A brazen fellow said to me down at the Co-op the other evening, that I should invest in a hair do like Dáithí Ó Sé.

"You need to do something quickly," he insisted. "For you are losing hair faster than a new spinner tosses out a bag of 10-10-20."

The same fellow, I might add, has been as bald as a duck egg for years.

But this fact alone didn't stop him from voicing his opinion on my head.

Indeed, his baldness seemed to give him the air of someone with authority to speak on the matter.

He had an air, but no hair.

"If I was young again," he recalled, as he rubbed his own barren patch "I'd do all I could to hold onto my hair."

"The ladies love a good head of hair," he said, laughing to himself. And I laughed too, for I felt t'would be better than crying.

I am well aware that I am going bald. The warning lights have been on for years.

Like a turkey fattening for Christmas, I realise what's ahead of me.

I don't fancy the idea of going bald. But just like I don't fancy the idea of going broke, I feel both are inevitable.

Anyhow, he went on to explain that Dáithí had a reseeding job done back in Tralee, and now, if you look at him on the telly, he looks 20 years younger.

"You'd think he was 25," says he. "He has the hair of Mick Jagger.

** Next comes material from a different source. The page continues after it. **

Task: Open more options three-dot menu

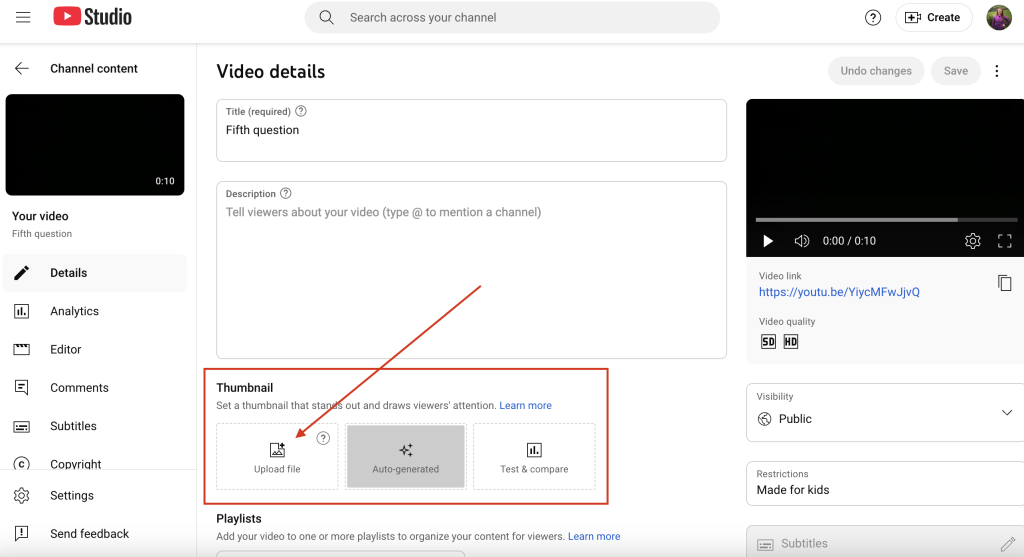Action: point(996,71)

"The man will be presenting 'Top of the Pops' within the year," he predicted.

And I must confess, before I went home, I did catch a glimpse of myself in a puddle, and sure enough, there did seem to be a lack of hair where once there was plenty.

Naturally, as a farmer, I wear a cap while performing my duty on the land, but when entering a licensed premises or greeting the more well-to-do's, I have a terrible habit of removing my hat out of respect and fumbling with it in my hands.

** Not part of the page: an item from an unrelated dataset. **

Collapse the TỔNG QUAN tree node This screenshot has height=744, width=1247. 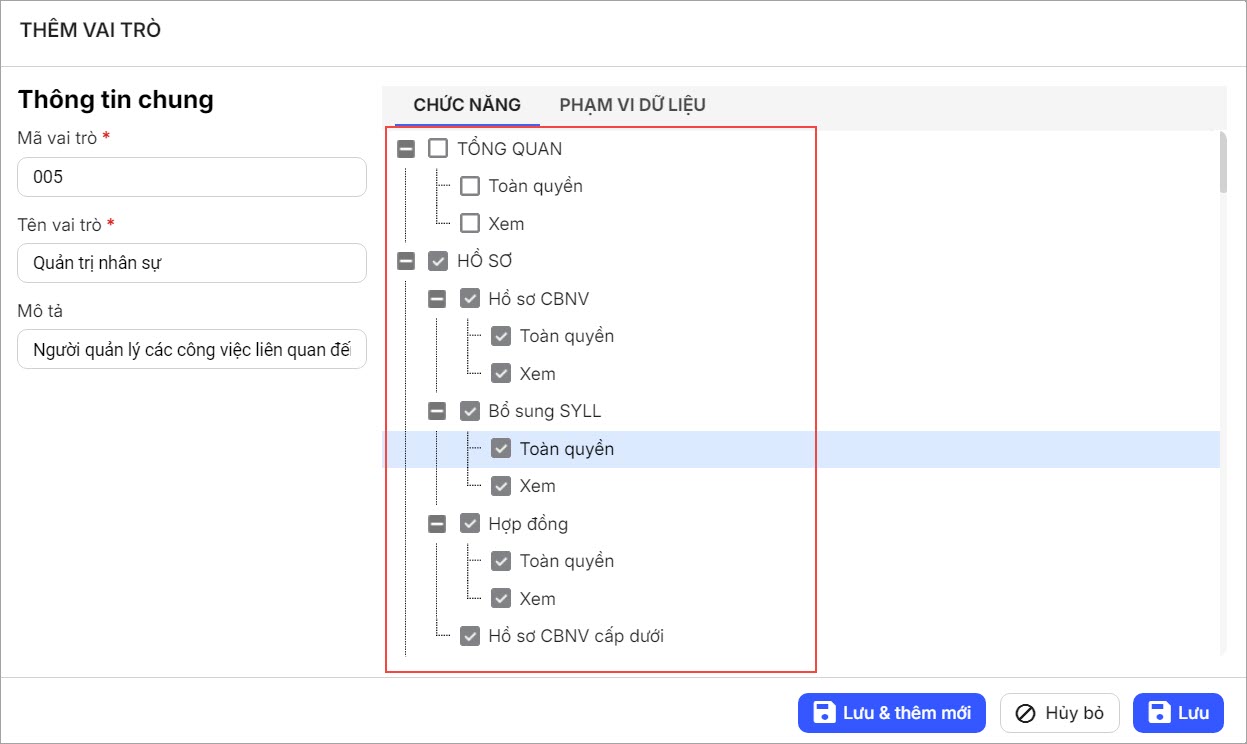405,149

'Tis a bad habit for sure, for then my head is revealed in all its glory, or lack of glory, as the case may be.

Anyhow, I have made enquiries as to how much a hairdo like Dáithí's would cost, and I found out that a fresh new look, a good reseeding job, could end up costing me an arm and a leg.

Funds I sadly lack these days, owing to the decline in demand for the plain bullock at the mart.

The bullock trade is to blame for all my problems up above.

So unable to string together the necessary sum for a proper reroofing job, in desperation, I have sent a letter to Santa Claus hoping that he might gallop to my rescue.

The big guy, being a man well-covered in the hair department, should know only full well how fortunate he is.

And I am hoping that when he reads the sob story I have penned, that he will look kindly on me and on my head.

Or more importantly again, I'm hoping he will forward me the required sum on Christmas morning for my trip to the follicle seamstress of Tralee.

And then when the grass returns to our fields in the spring of 24, I might have a hairdo to match the best plot on the farm.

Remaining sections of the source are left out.